- _Exercise_: Scan the listing for "agent" and copy out each line that has it.

- _Data for the task_:
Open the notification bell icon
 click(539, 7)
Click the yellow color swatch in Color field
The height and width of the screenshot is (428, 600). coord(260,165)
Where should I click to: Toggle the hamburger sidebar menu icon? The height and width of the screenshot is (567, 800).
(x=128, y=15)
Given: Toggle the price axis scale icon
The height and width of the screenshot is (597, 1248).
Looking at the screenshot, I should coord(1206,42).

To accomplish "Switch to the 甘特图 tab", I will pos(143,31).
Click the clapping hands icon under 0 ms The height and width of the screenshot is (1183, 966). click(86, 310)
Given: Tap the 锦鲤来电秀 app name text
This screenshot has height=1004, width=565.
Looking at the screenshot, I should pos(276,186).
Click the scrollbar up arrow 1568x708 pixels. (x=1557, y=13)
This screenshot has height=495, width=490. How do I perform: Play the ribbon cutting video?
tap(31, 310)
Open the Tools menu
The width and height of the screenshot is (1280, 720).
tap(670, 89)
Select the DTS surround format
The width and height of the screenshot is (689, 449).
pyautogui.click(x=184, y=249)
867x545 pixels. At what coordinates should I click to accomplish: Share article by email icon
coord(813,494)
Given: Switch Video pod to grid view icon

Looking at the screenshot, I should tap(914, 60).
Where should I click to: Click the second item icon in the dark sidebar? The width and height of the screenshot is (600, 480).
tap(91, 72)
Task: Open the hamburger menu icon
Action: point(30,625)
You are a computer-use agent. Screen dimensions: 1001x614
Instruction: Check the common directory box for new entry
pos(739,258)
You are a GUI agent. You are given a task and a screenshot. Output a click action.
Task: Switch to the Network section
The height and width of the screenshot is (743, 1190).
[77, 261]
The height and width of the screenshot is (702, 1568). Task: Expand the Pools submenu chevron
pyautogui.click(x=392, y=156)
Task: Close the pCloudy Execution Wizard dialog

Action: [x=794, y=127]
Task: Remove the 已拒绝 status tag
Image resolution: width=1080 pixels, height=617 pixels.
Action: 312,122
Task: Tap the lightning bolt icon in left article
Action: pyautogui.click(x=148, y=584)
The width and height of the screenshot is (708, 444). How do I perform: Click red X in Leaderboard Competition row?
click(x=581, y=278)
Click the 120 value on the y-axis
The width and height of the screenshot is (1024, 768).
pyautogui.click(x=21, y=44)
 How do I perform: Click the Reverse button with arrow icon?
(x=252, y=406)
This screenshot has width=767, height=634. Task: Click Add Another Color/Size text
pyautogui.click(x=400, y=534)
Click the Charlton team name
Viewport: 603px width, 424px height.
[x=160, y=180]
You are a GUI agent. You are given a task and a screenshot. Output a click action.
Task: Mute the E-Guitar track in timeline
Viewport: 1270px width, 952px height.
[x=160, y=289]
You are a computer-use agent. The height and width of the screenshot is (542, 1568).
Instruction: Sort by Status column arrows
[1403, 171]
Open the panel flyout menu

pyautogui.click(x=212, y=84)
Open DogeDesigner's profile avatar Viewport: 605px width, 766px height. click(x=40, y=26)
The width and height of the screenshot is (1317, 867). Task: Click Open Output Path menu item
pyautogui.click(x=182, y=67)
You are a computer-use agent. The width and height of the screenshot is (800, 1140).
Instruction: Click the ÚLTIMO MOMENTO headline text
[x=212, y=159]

- _Task result_:
You are a computer-use agent. Screen dimensions: 1001x614
You are a GUI agent. You are given a task and a screenshot. Output a click action.
You are a GUI agent. You are given a task and a screenshot. Output a click action.
You are a computer-use agent. The height and width of the screenshot is (542, 1568).
You are a computer-use agent. The width and height of the screenshot is (800, 1140).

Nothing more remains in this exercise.